Darüber hinaus bestätigte die Regierung von Präsident Joseph Biden die Entscheidung des ehemaligen Präsidenten Donald Trump, die Türkei aus dem Programm zur gemeinsamen Produktion des multifunktionalen Kampfjets F-35 der fünften Generation auszuschließen, und lud den NATO-Verbündeten nicht zu ihrem «Gipfel der Demokratien» ein. Und auch Kongressabgeordnete haben sich angesichts der «Sicherheitsbedrohung für die Verbündeten der USA, die von den Aktionen der türkischen Behörden ausgeht», oft für einen radikaleren antitürkischen Kurs ausgesprochen als das Weiße Haus. Sie drohen mit neuen Sanktionen.
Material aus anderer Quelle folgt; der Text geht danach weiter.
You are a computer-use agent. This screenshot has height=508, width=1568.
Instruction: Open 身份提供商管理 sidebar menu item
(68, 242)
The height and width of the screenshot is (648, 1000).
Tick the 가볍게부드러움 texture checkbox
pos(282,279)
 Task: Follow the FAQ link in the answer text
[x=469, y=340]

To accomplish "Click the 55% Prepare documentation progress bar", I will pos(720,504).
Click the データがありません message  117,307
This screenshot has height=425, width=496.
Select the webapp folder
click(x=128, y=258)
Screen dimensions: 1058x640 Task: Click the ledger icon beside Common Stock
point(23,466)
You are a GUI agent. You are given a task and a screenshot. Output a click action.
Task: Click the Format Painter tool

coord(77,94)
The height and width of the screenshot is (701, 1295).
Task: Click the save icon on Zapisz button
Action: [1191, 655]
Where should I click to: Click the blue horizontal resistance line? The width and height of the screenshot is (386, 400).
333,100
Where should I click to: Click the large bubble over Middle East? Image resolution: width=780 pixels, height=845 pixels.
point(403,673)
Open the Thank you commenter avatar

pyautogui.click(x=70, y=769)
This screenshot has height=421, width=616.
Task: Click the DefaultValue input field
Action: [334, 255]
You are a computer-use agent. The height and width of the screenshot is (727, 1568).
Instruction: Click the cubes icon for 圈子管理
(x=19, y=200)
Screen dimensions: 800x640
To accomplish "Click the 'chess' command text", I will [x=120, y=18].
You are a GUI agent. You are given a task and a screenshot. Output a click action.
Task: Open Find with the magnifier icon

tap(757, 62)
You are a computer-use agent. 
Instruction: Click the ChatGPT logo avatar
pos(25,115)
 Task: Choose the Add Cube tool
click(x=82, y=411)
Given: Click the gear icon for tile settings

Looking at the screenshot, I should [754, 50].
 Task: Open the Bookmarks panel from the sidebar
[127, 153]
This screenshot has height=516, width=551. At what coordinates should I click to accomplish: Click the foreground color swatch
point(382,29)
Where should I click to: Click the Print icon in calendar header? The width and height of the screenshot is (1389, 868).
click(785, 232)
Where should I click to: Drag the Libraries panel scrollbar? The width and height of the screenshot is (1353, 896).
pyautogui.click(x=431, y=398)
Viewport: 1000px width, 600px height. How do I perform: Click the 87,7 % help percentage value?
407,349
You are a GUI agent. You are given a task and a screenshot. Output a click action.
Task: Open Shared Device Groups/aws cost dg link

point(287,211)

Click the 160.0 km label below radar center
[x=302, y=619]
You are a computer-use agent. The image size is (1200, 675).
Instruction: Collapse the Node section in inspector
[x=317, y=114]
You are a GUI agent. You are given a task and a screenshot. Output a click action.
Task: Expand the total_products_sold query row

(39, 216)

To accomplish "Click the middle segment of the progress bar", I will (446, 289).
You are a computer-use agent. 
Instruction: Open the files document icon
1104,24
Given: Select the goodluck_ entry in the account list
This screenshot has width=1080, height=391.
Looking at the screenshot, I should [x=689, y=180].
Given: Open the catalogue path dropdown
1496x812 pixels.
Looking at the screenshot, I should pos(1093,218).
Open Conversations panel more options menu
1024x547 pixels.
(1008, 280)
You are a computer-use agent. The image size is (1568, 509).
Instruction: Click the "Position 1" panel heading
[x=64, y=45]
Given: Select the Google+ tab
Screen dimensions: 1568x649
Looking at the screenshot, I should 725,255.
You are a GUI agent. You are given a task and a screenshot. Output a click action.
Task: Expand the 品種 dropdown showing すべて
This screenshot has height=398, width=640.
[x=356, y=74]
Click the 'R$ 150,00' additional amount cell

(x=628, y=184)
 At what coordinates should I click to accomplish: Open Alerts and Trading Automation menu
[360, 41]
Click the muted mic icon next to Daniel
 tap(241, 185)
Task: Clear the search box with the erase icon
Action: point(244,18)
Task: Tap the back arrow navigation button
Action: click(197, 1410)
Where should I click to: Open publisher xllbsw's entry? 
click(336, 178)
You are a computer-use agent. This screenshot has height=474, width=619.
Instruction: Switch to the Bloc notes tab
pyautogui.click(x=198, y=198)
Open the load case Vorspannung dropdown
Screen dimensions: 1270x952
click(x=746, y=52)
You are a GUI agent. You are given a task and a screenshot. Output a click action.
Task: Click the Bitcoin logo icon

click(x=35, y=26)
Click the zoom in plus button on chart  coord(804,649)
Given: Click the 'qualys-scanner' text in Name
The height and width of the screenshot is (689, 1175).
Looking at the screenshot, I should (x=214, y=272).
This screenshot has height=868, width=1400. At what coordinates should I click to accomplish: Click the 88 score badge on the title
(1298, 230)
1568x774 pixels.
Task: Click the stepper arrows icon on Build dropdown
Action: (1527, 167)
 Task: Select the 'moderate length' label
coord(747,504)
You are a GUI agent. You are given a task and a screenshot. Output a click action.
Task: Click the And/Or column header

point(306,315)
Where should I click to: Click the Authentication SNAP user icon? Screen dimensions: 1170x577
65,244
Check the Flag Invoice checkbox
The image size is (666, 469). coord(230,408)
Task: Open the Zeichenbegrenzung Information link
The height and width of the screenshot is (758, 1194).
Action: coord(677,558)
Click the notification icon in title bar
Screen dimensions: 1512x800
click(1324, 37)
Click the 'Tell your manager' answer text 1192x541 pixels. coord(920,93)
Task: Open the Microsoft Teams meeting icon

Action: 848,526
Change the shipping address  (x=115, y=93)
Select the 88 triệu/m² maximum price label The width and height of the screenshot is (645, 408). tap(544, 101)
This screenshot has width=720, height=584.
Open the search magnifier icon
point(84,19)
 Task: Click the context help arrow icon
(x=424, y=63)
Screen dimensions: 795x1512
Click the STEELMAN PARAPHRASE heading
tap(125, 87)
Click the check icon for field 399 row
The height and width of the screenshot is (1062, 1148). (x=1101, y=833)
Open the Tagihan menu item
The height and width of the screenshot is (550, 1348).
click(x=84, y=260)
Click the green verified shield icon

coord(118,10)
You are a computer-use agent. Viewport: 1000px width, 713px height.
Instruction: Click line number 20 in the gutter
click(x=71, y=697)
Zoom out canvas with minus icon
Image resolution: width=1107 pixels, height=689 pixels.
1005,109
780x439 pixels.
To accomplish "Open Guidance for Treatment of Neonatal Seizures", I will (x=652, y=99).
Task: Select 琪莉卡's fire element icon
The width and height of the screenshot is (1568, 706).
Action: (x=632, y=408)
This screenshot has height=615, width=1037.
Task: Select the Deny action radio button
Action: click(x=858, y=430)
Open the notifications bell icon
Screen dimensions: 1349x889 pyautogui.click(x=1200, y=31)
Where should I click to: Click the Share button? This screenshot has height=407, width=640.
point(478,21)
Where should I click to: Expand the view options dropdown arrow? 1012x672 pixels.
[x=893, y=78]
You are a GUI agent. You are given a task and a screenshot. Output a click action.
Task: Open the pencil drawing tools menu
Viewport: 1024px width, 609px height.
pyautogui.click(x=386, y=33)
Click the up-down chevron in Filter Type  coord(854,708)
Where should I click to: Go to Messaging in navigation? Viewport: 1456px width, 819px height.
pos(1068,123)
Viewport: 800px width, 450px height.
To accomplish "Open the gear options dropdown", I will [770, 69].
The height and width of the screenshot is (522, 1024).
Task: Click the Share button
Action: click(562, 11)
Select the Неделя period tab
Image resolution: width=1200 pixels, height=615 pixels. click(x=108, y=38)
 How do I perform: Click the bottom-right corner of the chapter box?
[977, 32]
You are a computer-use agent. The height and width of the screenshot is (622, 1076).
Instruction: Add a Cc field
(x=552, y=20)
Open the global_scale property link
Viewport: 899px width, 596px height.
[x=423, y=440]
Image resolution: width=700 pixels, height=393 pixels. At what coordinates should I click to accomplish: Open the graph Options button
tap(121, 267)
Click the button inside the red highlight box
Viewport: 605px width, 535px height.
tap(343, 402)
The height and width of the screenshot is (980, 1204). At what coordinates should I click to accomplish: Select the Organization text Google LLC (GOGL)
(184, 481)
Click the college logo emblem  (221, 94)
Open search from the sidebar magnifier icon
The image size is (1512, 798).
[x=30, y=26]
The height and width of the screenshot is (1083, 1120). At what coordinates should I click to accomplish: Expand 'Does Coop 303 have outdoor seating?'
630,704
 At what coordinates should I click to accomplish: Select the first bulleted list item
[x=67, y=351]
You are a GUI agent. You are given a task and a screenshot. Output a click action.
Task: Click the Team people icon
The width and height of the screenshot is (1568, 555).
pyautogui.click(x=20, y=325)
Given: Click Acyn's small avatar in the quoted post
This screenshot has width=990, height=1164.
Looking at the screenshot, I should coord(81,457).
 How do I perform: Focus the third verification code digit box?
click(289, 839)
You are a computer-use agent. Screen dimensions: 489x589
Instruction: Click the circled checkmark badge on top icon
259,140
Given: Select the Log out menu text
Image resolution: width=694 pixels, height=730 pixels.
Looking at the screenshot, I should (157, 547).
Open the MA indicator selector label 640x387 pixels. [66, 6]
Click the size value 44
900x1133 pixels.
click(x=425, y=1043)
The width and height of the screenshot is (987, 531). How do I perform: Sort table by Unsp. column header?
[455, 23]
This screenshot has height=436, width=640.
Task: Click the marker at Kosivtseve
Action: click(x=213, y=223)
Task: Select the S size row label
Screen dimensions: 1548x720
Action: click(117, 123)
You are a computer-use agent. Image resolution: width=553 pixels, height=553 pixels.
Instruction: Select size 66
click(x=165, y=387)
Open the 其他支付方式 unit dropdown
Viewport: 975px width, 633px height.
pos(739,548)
Obwohl die USA gegen Indien wegen des Kaufs der gleichen Triumphs vorgehen, scheuen sie sich, die Beschränkungen im Rahmen von CAATSA auch nur zu erwähnen.

Unter den derzeitigen Umständen versuchen die Türken, ein neues Gleichgewicht der Interessen zu finden, das Ankara als einer der klaren Führer der islamischen Welt gerecht wird. Die Alternative, «die Kastanien aus dem Feuer zu holen» für einen Block, dessen wichtigste Mitglieder sich in ihre regionalen Wohnungen zurückziehen und von «Solidarität» schwärmen, wenn es von Vorteil ist, scheint der Türkei nicht zu passen.

Folglich könnte Russland die NATO-Krise nutzen, um diejenigen Mitglieder des Bündnisses an sich zu binden, die bereit sind, die Situation vernünftig zu bewerten. Dies gilt umso mehr, als die Türkei in der Praxis bewiesen hat, dass sie nicht nur an Luftabwehrsystemen, sondern auch an anderen vielversprechenden russischen Waffen, einschließlich der Su-57, interessiert ist. Ankara betonte auch seine Bereitschaft, über die Entwicklung des türkischen Kampfflugzeugs TF-X zu sprechen. Schließlich haben sie keine Erfahrung mit der Entwicklung eines eigenen Flugzeugtriebwerks für die Kampffliegerei.